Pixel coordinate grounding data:
+++

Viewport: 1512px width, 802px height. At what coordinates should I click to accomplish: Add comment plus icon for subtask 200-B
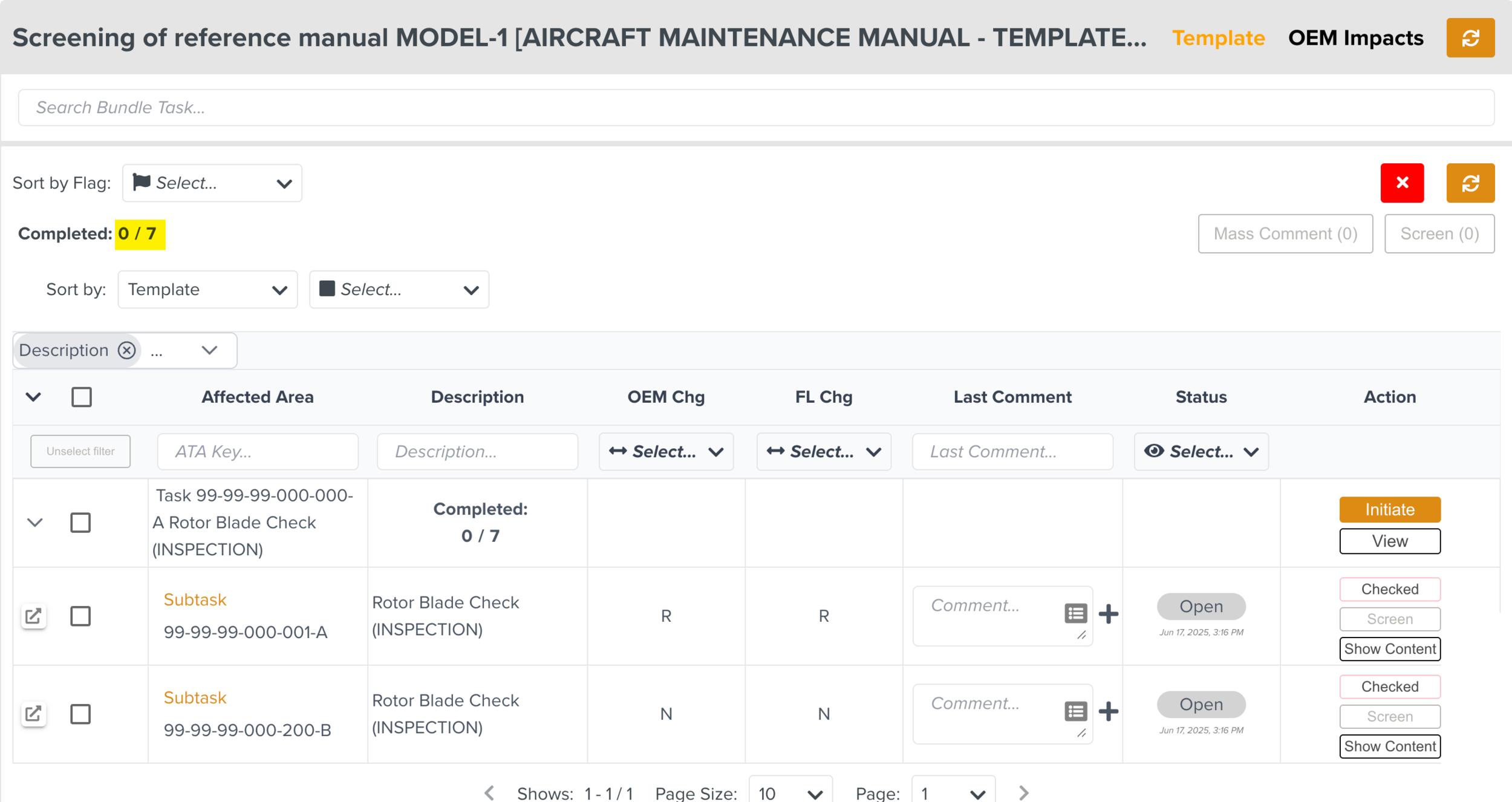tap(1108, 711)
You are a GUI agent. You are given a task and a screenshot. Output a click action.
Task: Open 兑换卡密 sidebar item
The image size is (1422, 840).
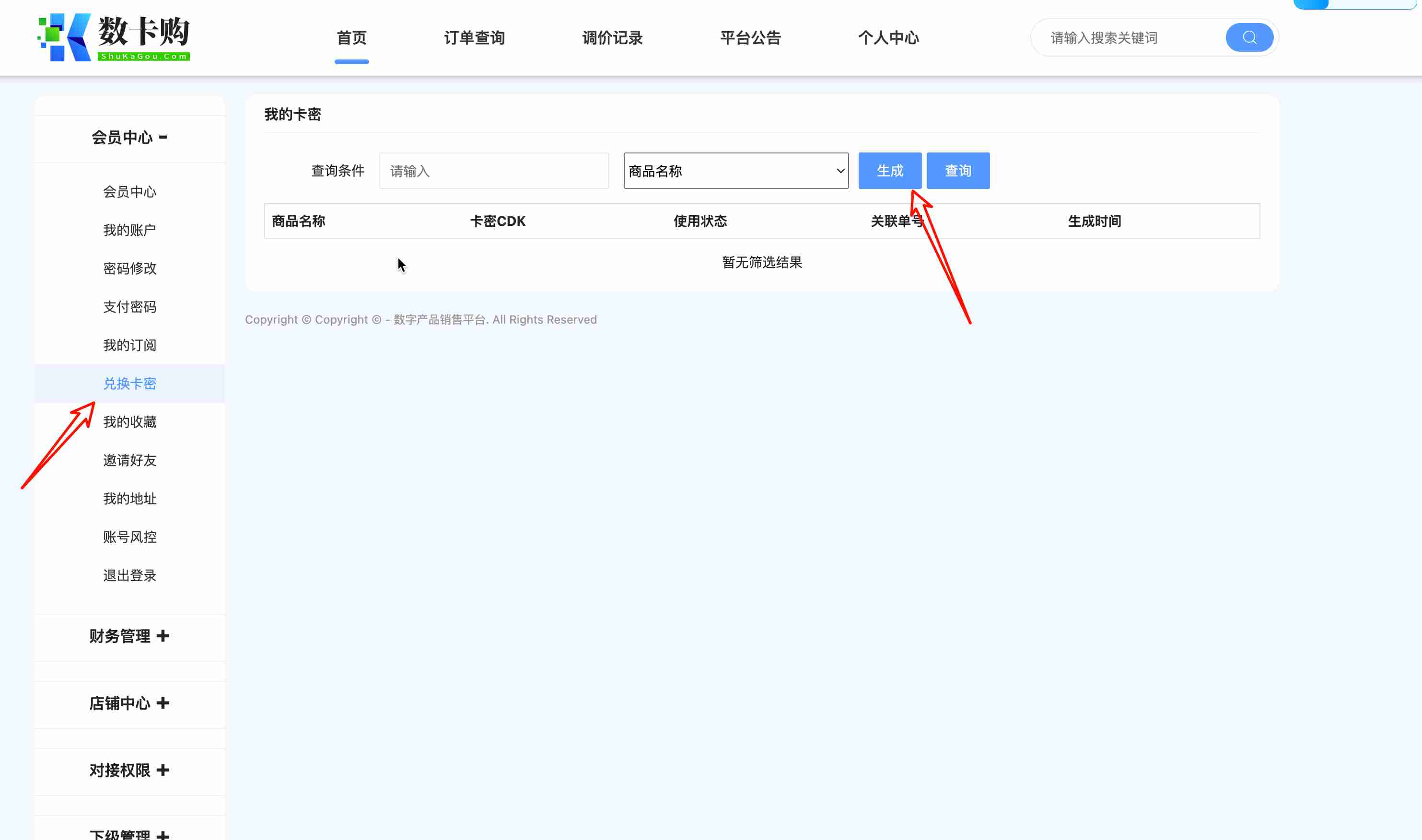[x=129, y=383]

+++

> _TASK DETAILS_:
From the line holding "Task: Open 兑换卡密 sidebar item" down to the final line of the entries above, print every line exactly. Pictures do not go in.

> _SOLUTION FOR THIS EXERCISE_:
Task: Open 兑换卡密 sidebar item
The image size is (1422, 840).
[x=129, y=383]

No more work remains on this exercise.